■ PROBLEM DESCRIPTION
While leaving the pictures out, set down only the lines from the one with "Task: Select the Orange radio button" through the end of the records, exactly as they stand.

Stored records
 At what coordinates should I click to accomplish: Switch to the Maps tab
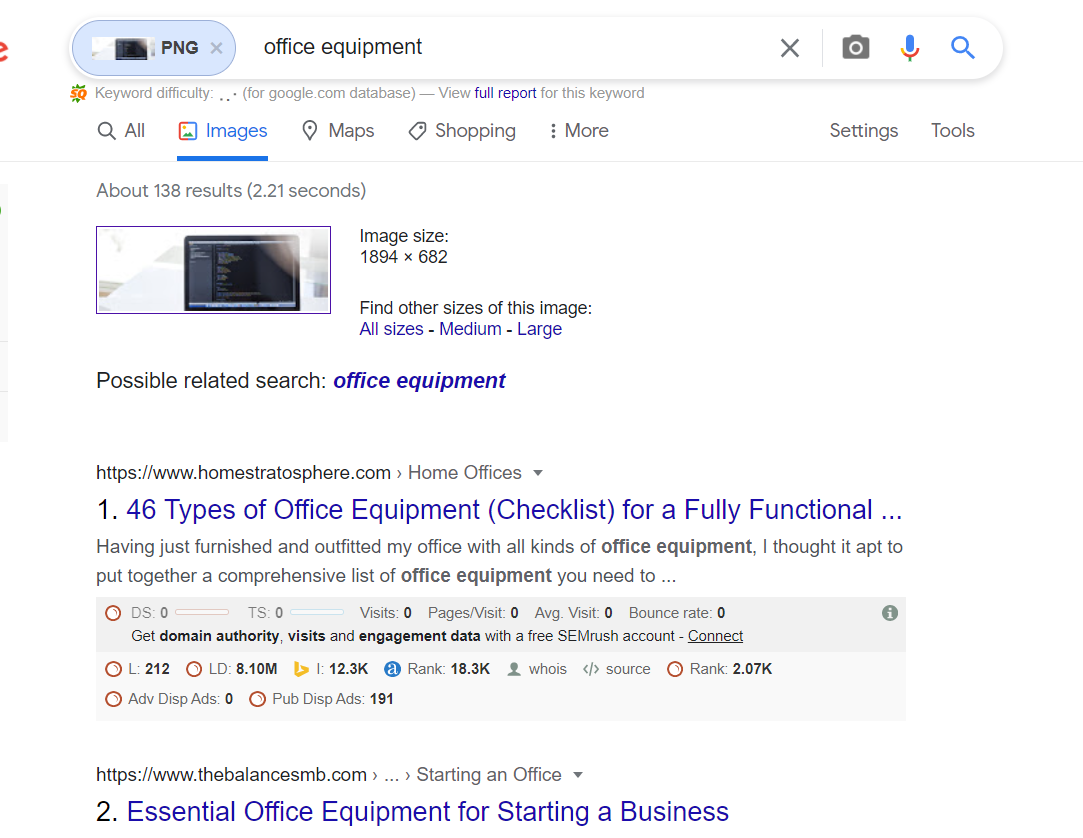[338, 131]
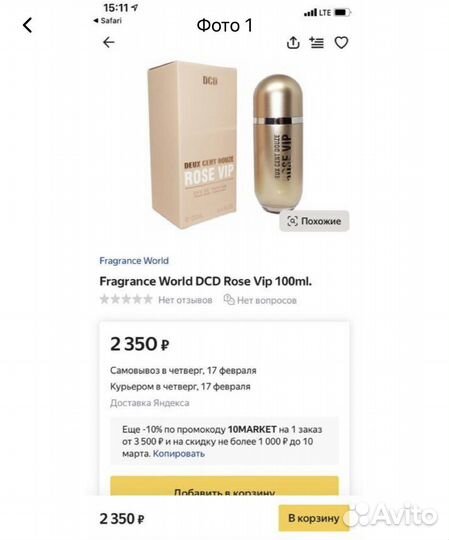449x540 pixels.
Task: Click the questions speech bubble icon
Action: pos(229,300)
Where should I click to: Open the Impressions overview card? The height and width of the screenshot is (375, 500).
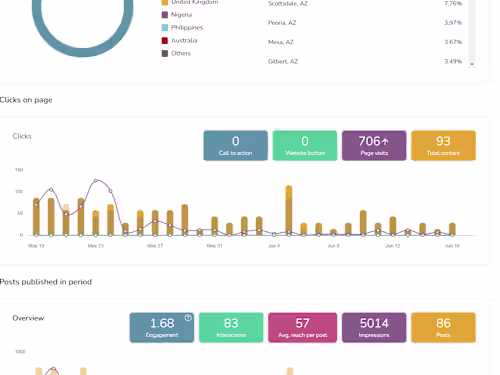point(374,328)
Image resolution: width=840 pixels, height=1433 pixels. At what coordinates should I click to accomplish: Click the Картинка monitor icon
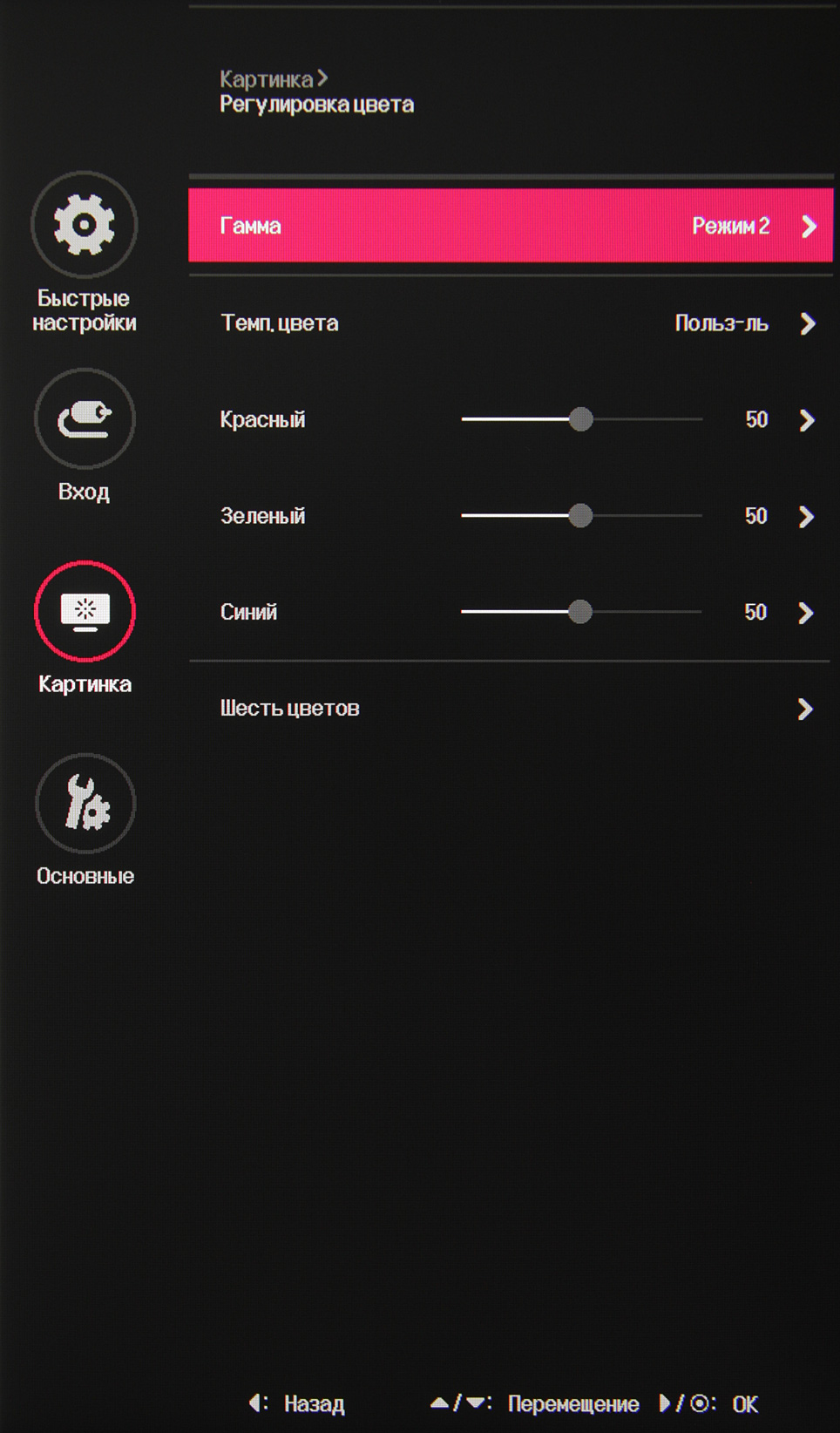click(85, 611)
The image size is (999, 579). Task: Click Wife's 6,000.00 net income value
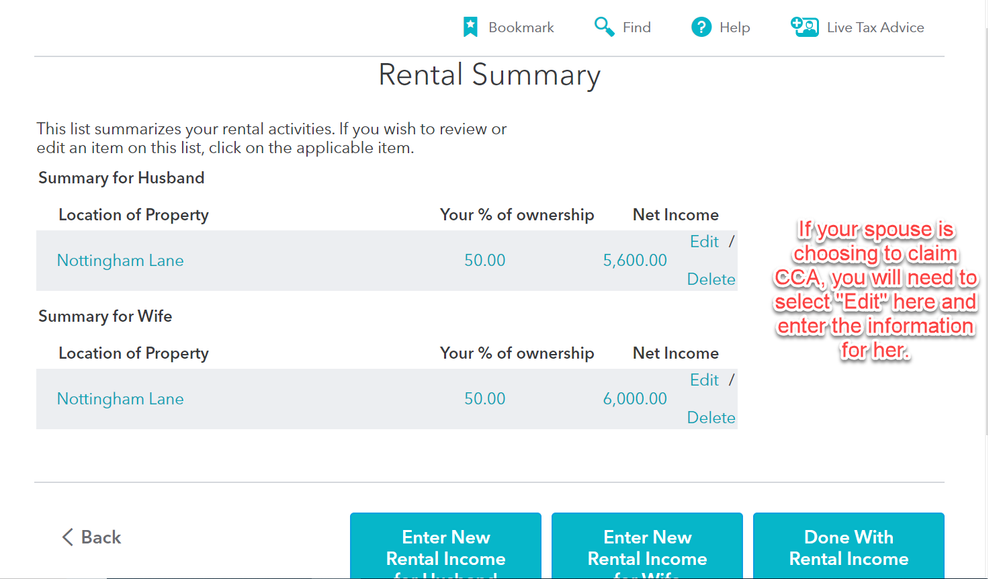635,399
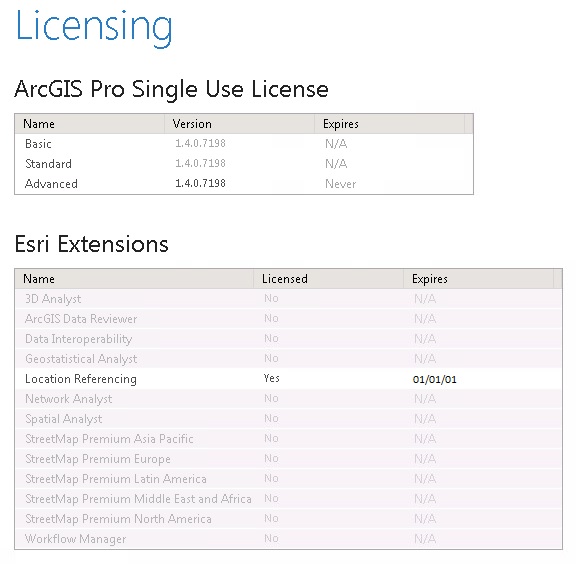Select StreetMap Premium Asia Pacific row
The width and height of the screenshot is (587, 567).
click(x=288, y=439)
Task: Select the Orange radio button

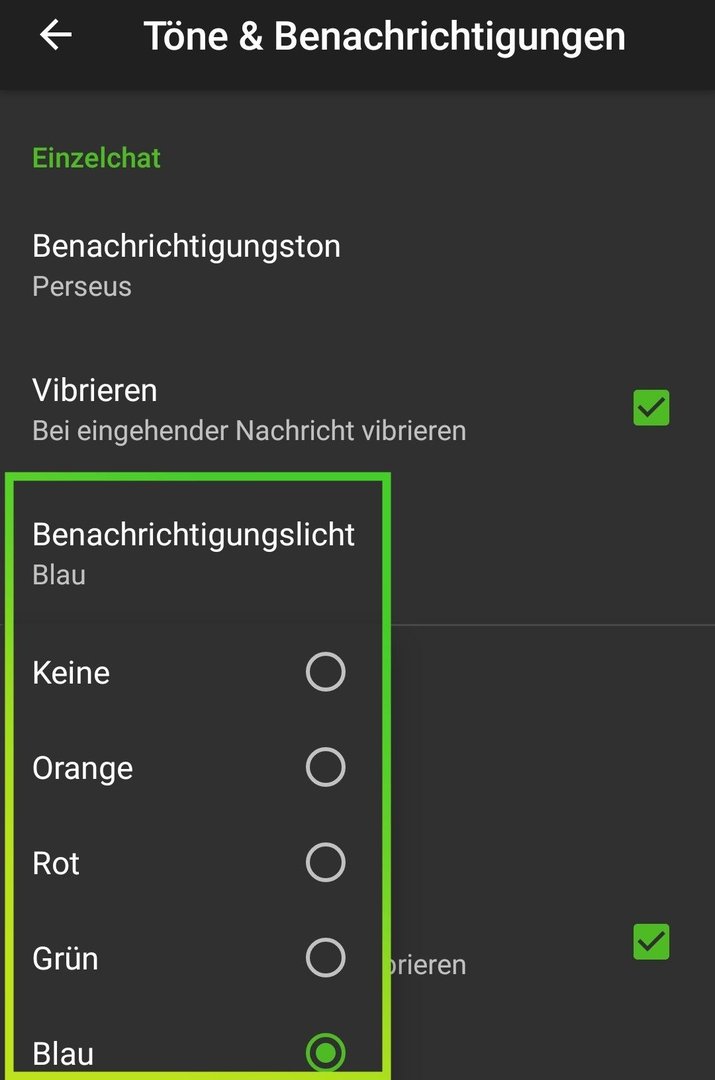Action: pos(325,767)
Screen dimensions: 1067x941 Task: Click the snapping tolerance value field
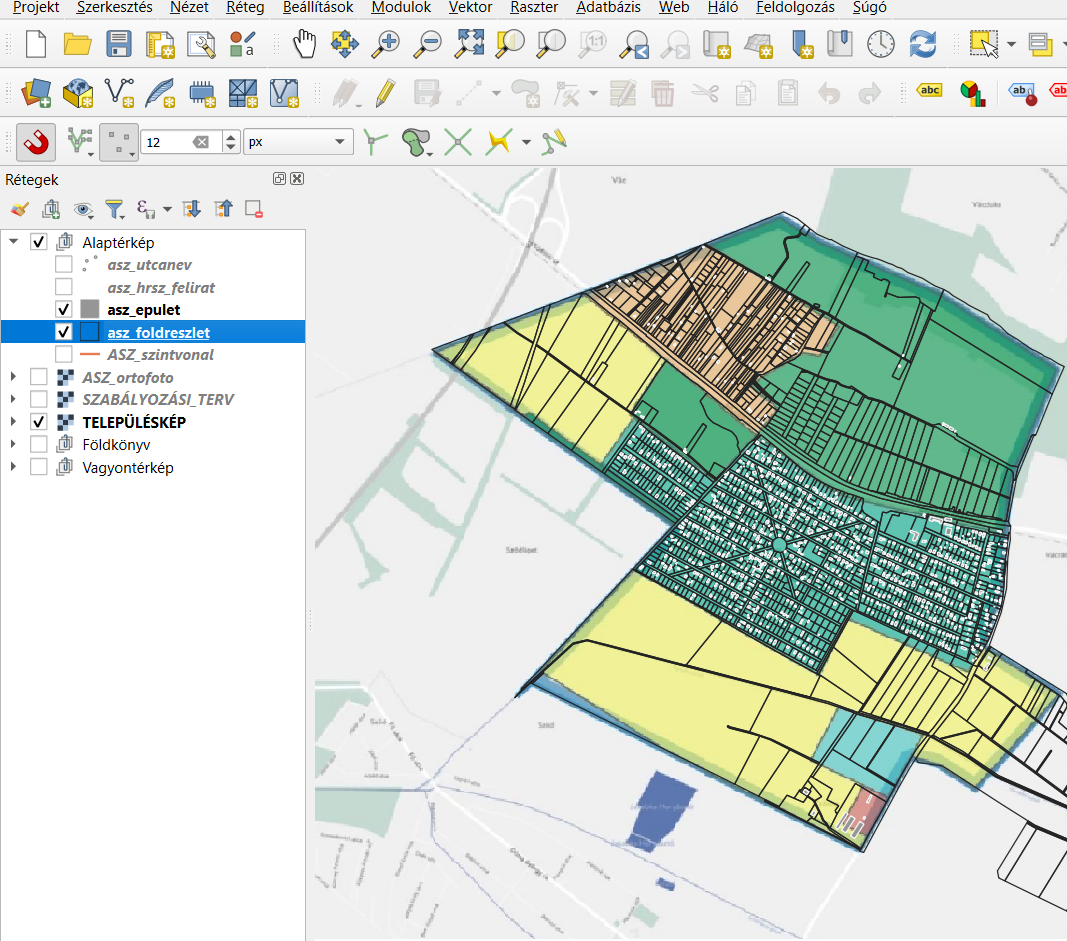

■ REPLY TO THE TASK
Task: Select the Orange radio button

Action: pos(325,767)
Screen dimensions: 1067x941 Task: Click the snapping tolerance value field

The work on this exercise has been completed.